I am not immindful of the danger of fraud arising from the reception of parol evidence in any case to avoid the effect of a writing; but it would be a travesty upon justice if rules of procedure calculated to prevent fraud were so administered as to assist in perpetrating a palpable fraud. Such need not be the ease, and hence the well recognized limitation of the exclusion rule to cases in which the existence of the writing as a legal contract is conceded or has been established. Protection against fraud is afforded, to some extent at least, by what Mr. Chamberlayne calls “special inertia.” He says: “A preponderance (of evidence) in any case is sufficient. But the opposite scale may be conceived as containing a certain weight in caution against any action in such a matter; or, if it be preferred, that the scales do not work readily.” 2 Cham. Mod. Law Ev. §1002, note.
*334The issue as to the validity of the writing as a contract is in a sense a preliminary question. On the authority of King v. Woodbridge, 34 Vt. 565, it would seem that the burden of establishing the writing as a contract is upon the party asserting it. The production of the writing with evidence of its execution would doubtless make a prima facie case in favor of its validity. Standing thus the court would apply the exclusion rule; but if evidence is offered fairly and reasonably tending to impeach its validity, the evidence must be received and, in ease of a jury trial, submitted to the jury, with the parol evidence as to the contract, under proper instructions.

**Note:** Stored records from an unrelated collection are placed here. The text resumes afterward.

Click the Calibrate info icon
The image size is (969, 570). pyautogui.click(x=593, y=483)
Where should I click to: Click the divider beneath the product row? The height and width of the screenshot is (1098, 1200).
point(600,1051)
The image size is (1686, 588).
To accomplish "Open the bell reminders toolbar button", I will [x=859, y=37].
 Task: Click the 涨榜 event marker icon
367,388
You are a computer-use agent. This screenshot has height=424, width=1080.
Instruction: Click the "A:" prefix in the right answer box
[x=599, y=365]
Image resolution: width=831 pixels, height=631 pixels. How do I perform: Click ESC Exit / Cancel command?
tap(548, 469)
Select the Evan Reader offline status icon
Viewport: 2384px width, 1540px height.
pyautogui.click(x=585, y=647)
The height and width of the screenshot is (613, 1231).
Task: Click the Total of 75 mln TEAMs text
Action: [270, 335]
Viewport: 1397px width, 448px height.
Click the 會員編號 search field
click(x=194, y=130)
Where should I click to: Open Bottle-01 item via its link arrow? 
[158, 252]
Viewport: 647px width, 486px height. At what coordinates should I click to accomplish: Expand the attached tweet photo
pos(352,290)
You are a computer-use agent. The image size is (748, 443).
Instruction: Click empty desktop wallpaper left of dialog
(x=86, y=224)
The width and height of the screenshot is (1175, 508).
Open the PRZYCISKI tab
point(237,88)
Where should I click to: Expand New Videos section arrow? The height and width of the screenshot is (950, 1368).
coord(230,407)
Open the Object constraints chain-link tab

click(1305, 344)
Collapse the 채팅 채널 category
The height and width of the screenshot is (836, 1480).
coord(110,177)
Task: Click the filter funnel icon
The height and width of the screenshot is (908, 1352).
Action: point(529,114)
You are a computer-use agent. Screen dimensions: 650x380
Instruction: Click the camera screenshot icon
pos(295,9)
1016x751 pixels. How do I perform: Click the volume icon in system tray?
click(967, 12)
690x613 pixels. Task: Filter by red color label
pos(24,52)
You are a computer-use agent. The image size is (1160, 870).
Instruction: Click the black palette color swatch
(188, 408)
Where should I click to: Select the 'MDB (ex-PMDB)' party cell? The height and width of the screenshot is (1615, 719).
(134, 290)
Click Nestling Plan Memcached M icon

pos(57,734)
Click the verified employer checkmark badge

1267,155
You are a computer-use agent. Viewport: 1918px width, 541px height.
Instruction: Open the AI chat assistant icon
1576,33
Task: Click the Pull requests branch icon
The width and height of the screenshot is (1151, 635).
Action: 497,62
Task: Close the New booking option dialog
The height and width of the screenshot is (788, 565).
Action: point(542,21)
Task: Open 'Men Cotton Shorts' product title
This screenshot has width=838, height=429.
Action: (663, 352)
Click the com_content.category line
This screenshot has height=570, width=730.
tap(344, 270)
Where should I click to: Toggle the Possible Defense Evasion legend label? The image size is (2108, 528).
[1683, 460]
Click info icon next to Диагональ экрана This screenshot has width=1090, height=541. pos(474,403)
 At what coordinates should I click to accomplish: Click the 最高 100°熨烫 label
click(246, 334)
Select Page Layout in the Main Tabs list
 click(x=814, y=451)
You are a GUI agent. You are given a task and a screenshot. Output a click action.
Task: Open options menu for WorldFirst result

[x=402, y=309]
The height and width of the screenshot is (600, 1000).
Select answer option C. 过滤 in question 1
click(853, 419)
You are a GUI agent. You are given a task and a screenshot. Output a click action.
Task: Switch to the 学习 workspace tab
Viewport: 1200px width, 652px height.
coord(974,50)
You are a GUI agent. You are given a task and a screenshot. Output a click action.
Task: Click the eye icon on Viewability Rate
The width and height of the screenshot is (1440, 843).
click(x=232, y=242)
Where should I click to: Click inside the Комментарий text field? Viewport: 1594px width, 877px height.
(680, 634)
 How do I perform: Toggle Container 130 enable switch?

Applying these rules to the ease at bar, if the order for the outside materials was found to be a legal- contract, the defendant’s position would be untenable. In that ease it could not be shown that the material was not to be paid for without violating the exclusion rule. On the other hand, if the writing never had binding force as a contract, but was intended to serve a particular purpose other than evidencing the contract, then the contract as to such material rests in parol, and it would not violate the exclusion rule to receive evidence tending to show that the outside material was to be furnished without charge in consideration of extensive orders for other materials. It is enough to say that the reception of the evidence tending to show the purpose for which the order was given was not subject to objection under the parol evidence rule; that the evidence on that point fully justified the jury in finding that the order was not intended by the parties as a contract; and that the jury having found that fact under proper instructions, the exceptions to the admission of parol evidence of the contract are unavailing. For these reasons I would affirm the judgment.